Please copy everything in the records from the line containing "Click the 追加(A) button" down to the line containing "click(x=929, y=166)", swapping "info icon" for "help icon" and keeping all else the same. Leave the pictures out of your answer.

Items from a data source
▬▬▬▬▬▬
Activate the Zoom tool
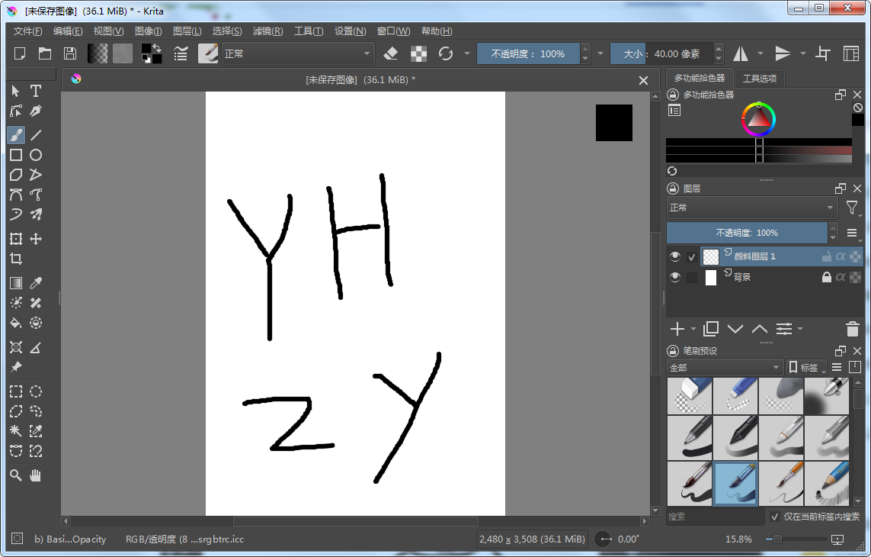 click(x=15, y=475)
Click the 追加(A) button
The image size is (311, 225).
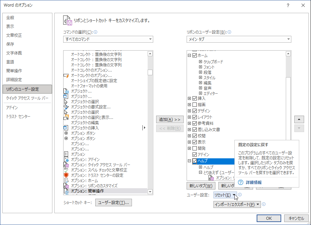click(170, 120)
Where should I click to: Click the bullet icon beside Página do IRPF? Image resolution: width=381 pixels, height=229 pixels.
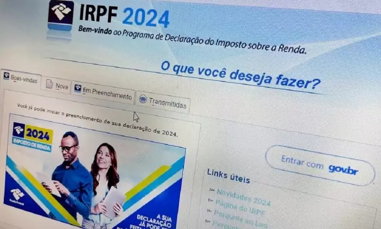tap(211, 200)
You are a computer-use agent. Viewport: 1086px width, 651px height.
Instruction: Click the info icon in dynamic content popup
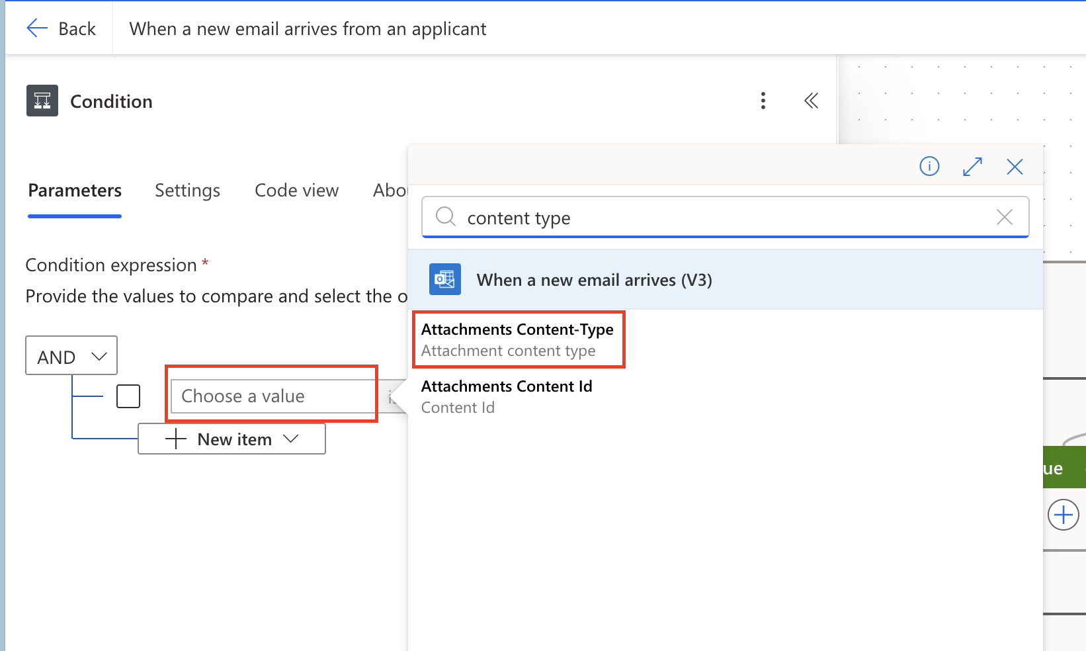click(x=929, y=166)
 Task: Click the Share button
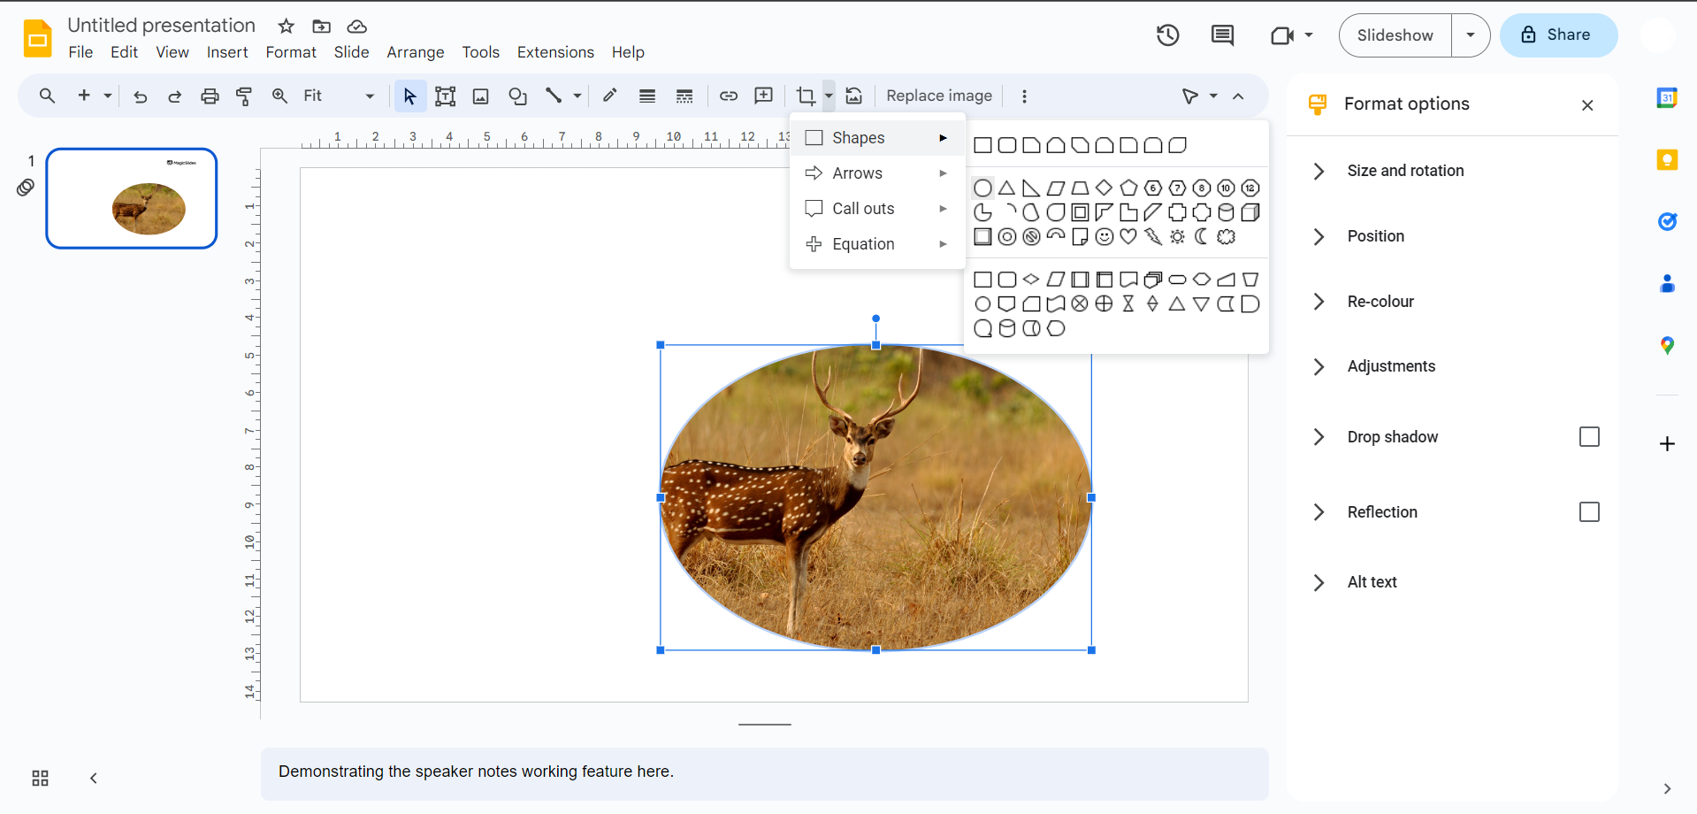click(1558, 35)
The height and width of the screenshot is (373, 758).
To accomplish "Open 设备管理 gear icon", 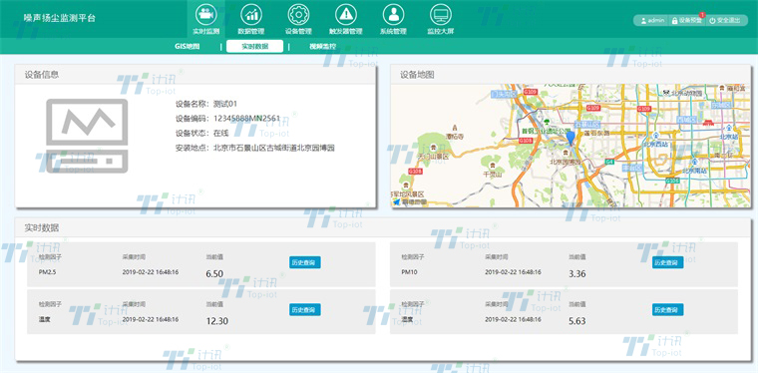I will 298,14.
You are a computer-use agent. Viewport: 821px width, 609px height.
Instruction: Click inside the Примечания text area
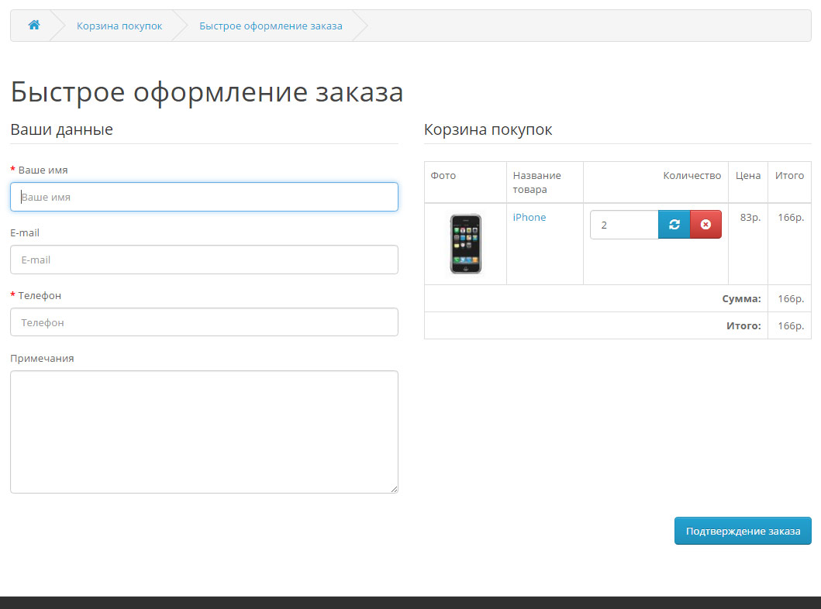tap(204, 432)
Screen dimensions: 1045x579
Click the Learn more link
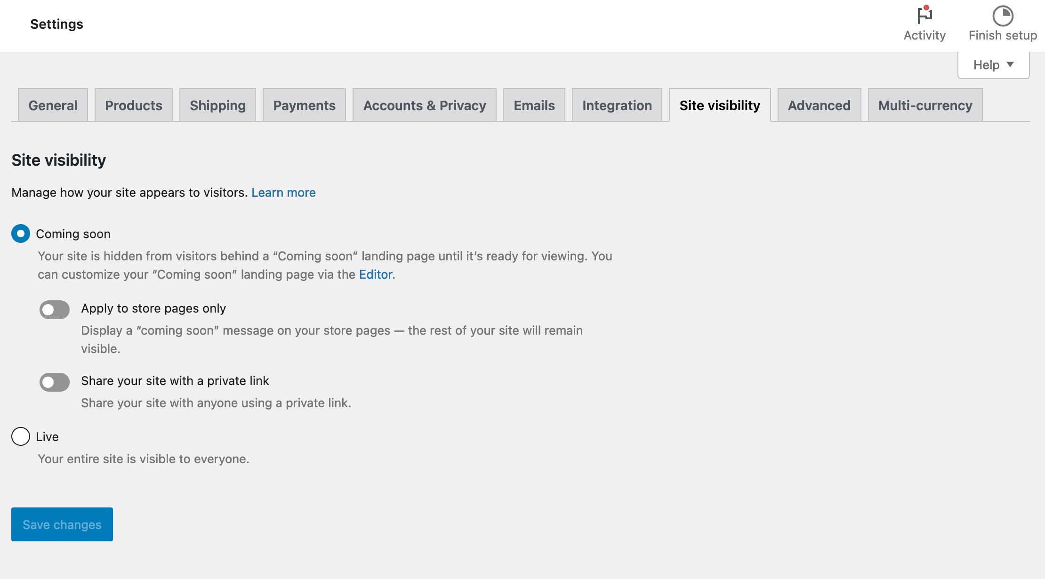284,192
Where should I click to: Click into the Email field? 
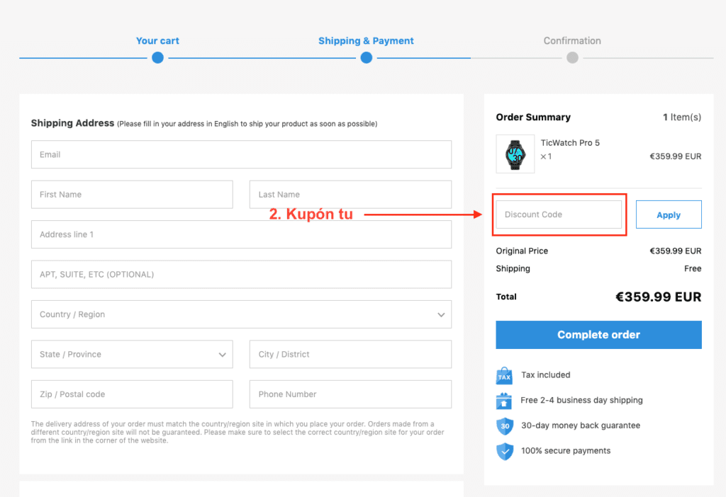tap(241, 154)

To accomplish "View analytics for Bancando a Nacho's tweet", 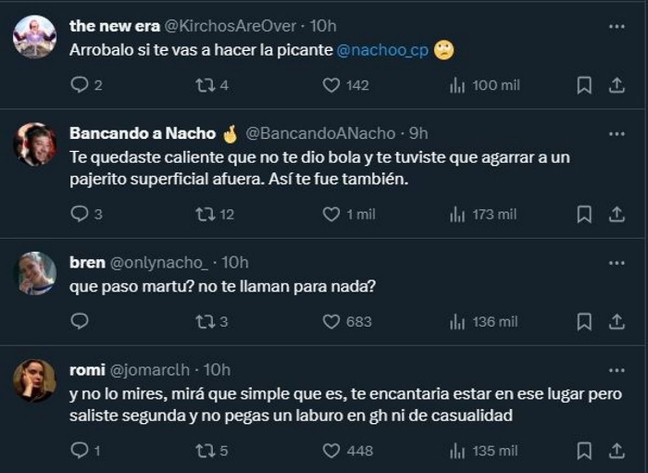I will coord(457,214).
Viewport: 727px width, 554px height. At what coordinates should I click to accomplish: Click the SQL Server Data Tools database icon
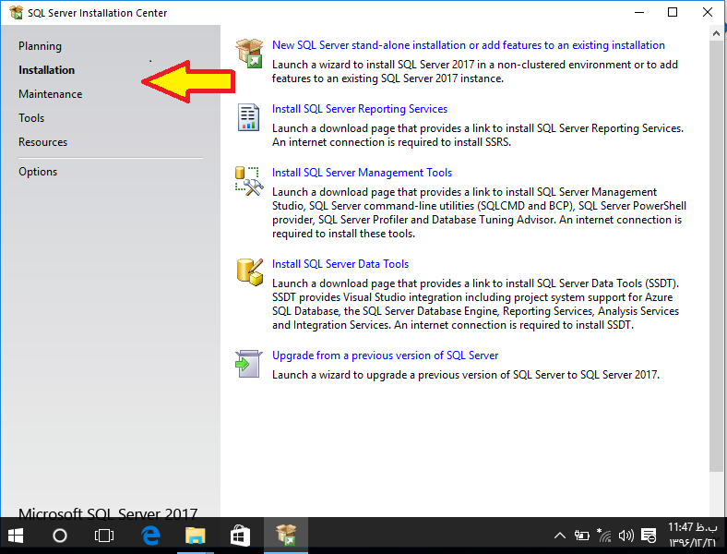[249, 271]
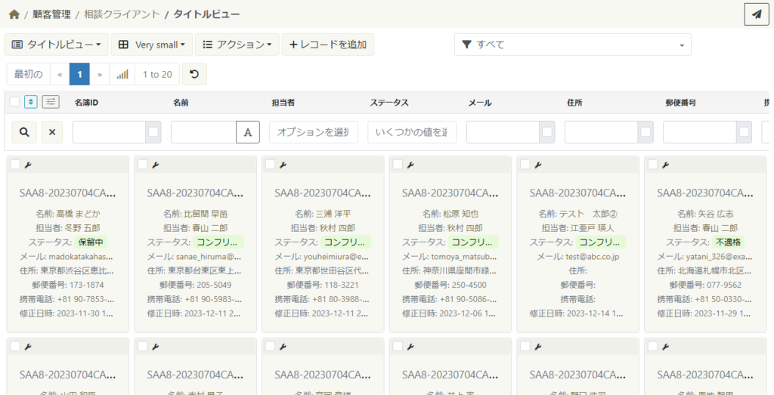
Task: Click the wrench icon on 高橋 まどか card
Action: [x=28, y=164]
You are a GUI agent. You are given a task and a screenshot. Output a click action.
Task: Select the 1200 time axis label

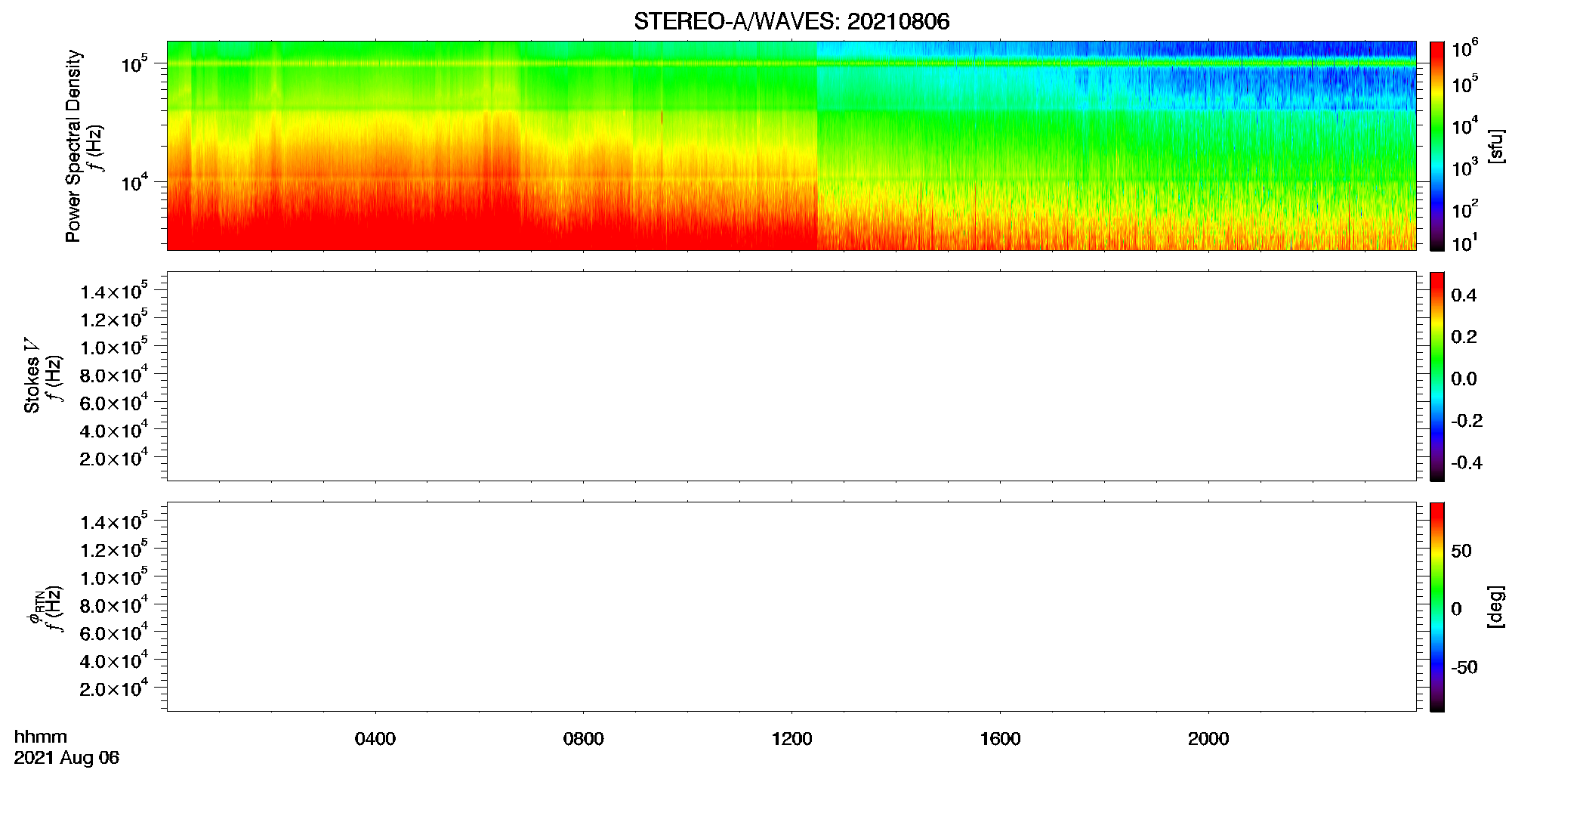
▬▬▬▬▬▬
### RESPONSE TO THIS EXERCISE
Click the 追加(A) button
The image size is (311, 225).
click(170, 120)
Where should I click to: Click the bullet icon beside Página do IRPF? Image resolution: width=381 pixels, height=229 pixels.
tap(211, 200)
You are a computer-use agent. Viewport: 1086px width, 651px height.
Instruction: Click the help icon in dynamic content popup
click(x=929, y=166)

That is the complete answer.